Enjoy the leisure time, Kath!

Lidian said...

This brought back memories for me...Our girls had school camp in grade 6 and have had school trips since then too. Total panic, then - oh, how much I miss them.

And the school instructions are so detailed and last-minute here, too.

Benjamin Solah said...

Awwwww!

Brought back memories for me too. Sapph is so sweet.

Oh and I remember my mum so panicked about packing everything so perfect.

Rowe said...

Yep, miss them as soon as they go, then wonder how the time went so quickly as they walk back in the door but always glad to see them safely home again.

River said...

Schools amaze me. They send a list of stuff your kid needs that totals about 3 tons in weight and expect them to bring it in a small carry-on bag.
I love how Sapphire leaves you little notes.

Kath Lockett said...

Thanks Man. I loved school camps too, but as an adult I wonder just how in the hell the teachers cope - sleepless nights, over-excited kids, midnight dorm raids, someone crying because they're homesick and the inevitable broken collarbone of some kid who does something stupid...

Projectivist we went out to dinner at Hellenic Republic on one of the two nights we had free and the other night was takeaway and a DVD. Pretty nice all round.

Lidian, are the school instructions late or is it that our kids sit on them until the last minute? My vote is for the latter.

Benjamin, I dunno if perfection was what I was going for - just a kid on the bus, not likely to catch a cold and ready to start having three days of relative peace.
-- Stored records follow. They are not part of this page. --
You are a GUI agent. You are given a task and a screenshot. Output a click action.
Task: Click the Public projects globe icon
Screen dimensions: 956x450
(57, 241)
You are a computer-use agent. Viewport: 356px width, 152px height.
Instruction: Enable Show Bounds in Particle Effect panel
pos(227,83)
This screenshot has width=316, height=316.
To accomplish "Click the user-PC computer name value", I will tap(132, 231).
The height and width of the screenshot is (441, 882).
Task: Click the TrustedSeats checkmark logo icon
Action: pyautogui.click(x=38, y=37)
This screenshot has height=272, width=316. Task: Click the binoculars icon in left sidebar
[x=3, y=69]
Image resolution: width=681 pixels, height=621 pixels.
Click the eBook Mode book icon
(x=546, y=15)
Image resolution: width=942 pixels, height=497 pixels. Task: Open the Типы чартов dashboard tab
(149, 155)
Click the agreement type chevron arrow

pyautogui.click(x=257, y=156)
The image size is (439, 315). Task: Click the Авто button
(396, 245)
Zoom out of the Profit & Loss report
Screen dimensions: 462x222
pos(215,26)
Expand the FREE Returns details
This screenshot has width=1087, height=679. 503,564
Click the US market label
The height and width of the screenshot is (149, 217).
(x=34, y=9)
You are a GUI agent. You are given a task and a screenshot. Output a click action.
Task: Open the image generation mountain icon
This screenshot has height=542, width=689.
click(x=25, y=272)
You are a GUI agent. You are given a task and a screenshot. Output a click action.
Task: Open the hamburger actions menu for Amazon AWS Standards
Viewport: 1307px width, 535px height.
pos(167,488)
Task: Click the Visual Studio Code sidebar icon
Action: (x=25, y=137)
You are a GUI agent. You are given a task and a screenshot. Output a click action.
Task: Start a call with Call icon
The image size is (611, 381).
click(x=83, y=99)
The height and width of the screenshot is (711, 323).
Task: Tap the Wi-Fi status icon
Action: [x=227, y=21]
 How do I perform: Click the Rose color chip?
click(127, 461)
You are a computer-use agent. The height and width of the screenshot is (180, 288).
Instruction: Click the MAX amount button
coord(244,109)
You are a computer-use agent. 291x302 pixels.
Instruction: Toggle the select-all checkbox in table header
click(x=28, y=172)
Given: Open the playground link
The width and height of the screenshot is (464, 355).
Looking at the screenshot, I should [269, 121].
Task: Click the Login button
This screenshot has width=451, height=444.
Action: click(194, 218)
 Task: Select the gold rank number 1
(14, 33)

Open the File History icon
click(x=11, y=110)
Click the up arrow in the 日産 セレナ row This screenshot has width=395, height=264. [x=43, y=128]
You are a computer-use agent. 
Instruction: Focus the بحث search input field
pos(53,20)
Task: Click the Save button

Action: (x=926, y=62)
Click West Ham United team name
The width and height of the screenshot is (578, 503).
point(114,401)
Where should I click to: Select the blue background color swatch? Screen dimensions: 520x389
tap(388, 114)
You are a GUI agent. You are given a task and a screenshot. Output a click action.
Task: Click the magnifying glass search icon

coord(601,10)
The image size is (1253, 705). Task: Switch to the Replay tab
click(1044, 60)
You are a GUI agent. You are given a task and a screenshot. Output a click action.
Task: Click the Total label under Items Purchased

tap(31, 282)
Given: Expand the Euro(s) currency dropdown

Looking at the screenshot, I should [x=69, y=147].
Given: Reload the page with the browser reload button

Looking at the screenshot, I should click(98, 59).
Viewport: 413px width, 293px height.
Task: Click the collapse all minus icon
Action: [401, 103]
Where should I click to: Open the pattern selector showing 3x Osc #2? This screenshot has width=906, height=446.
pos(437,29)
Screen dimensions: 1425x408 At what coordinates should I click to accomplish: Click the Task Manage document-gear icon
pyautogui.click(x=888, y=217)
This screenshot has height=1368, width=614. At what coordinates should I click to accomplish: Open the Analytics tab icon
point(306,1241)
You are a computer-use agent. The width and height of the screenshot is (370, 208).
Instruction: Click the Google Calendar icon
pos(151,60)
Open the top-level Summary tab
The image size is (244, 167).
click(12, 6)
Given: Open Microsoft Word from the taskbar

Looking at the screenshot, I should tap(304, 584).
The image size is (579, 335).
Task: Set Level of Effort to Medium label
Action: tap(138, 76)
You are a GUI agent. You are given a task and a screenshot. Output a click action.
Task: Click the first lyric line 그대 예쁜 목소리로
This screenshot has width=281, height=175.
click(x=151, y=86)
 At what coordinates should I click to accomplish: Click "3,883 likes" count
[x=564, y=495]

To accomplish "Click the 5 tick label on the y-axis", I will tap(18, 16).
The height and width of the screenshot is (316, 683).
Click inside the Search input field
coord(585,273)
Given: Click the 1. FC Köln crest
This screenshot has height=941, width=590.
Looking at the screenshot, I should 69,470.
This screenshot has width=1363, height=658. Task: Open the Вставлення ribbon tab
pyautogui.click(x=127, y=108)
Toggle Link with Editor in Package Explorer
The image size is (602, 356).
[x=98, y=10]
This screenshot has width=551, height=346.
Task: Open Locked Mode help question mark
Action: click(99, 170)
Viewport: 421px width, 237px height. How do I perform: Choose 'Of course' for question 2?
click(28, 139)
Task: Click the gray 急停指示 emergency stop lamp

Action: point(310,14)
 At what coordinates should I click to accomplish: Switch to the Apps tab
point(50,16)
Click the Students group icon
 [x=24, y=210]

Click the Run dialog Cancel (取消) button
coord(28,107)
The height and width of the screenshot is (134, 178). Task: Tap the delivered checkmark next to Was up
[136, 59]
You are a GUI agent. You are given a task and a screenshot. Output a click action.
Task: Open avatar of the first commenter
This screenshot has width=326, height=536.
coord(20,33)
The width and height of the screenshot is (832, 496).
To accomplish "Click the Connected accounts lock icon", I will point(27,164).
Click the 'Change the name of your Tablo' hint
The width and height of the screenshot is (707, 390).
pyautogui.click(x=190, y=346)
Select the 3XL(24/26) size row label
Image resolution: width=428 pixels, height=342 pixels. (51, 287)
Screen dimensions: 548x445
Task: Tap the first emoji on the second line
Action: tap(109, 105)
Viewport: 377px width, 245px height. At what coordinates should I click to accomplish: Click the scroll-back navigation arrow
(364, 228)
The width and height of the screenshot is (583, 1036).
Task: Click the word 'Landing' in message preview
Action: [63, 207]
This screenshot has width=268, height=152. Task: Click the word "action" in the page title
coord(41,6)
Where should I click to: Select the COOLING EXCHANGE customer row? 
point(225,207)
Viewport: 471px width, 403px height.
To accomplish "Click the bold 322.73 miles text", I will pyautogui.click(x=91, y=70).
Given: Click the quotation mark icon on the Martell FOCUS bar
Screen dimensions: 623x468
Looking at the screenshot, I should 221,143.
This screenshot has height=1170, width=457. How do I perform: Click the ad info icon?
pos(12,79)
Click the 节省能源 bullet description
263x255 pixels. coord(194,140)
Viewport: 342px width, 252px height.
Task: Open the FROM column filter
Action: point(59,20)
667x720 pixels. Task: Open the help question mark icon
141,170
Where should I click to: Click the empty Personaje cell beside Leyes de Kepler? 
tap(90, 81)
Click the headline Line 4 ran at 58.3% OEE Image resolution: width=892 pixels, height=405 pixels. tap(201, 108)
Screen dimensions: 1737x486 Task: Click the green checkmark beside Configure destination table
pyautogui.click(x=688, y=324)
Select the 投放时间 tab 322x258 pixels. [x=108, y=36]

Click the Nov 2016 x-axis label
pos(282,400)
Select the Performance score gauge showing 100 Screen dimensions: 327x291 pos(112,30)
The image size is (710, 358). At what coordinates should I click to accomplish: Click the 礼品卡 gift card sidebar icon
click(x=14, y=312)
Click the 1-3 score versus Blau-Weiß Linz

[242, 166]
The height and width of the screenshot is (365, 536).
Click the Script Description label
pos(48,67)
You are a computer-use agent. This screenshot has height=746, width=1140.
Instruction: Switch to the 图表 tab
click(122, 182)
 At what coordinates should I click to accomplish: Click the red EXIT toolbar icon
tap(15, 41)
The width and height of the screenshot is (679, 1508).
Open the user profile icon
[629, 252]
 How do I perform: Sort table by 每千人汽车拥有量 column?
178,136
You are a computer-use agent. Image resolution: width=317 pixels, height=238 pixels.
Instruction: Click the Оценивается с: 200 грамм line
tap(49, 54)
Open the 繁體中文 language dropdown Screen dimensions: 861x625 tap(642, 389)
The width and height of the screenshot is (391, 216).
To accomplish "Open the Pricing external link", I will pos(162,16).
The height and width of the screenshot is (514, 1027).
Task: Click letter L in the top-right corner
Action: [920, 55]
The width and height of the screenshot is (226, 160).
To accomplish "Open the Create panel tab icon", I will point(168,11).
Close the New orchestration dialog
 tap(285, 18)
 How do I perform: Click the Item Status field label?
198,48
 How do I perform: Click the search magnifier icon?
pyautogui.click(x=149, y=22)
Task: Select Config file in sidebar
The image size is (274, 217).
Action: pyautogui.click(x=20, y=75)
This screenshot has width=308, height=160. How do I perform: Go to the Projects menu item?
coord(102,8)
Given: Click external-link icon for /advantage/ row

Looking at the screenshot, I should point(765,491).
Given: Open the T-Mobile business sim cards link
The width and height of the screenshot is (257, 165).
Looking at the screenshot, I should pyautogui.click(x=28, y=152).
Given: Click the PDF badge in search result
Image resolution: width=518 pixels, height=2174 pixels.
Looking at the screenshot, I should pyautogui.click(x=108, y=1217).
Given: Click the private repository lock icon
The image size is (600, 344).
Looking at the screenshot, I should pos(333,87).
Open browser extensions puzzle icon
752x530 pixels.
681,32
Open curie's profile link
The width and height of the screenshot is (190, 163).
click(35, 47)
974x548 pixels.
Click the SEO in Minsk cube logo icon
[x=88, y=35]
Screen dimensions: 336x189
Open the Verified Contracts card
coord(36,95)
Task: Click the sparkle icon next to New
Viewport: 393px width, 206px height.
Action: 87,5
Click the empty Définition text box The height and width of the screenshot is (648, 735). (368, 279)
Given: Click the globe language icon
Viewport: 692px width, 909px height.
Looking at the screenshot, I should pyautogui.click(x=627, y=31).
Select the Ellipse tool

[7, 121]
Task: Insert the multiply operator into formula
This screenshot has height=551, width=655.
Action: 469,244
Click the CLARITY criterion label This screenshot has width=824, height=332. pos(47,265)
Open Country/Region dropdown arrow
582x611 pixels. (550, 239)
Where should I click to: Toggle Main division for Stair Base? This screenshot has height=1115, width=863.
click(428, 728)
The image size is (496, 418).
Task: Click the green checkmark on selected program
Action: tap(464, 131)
Rowe, she got back 3 hours ago and spent two of them excitedly chatting to me about everything she did there. Now the tiredness is getting to her and she's in her room doing some drawings and I'm recovering from the verbal onslaught with a goof off via the blog and a glass of riesling.

I love it too, River. Trouble is, they make me cry!

Cat J B said...

Aww, she's such a sweet child! Our school camps were roughing it in the NZ bush, stinky and unwashed and under canvas. Now they're in dorms??

Terence McDanger said...

I loved that, very nice, yourself and Susan on Stony River are in cahoots today with this daughter thing. She seems like a smashing kid, I always say it every time I read a post about her.

How she turned out so well with a chocaholic Mammy who sticks pens up her nose, well, I'll never know.

Baino said...

Wait until she turns 22 and says 'hey I'm pissing off to South America and the US, Canada, Austria, Germany, Slovenia, Croatia . . .camps a doddle. Jeez she's got nice handwriting tho! I was never a camp perfect packer but they always went off to the Snowy Mountains with a 1kg tin of milo! Instant adoration.

Anonymous said...

make the most of it when she comes back she will be adrenalin filled want to tell you all about it in great detail then fall fast asleep because of the lack of it over the last few days, at least that is what my youngest did and it was certainly good for her confidenc and getting to know the outdoors

nuttynotons

Spicybugz said...

I don't know what school camp is, but I hope she has a lot of fun, and I hope you don't miss her too much while she is away and enjoying herself.

Ariel said...

Awww, that's lovely. LOVE that letter. What a kid.

F has started making his own school lunches and we found him sneaking lollies in for snack the other day. Even the good ones (which yours quite obviously is) need a wee bit of spying on!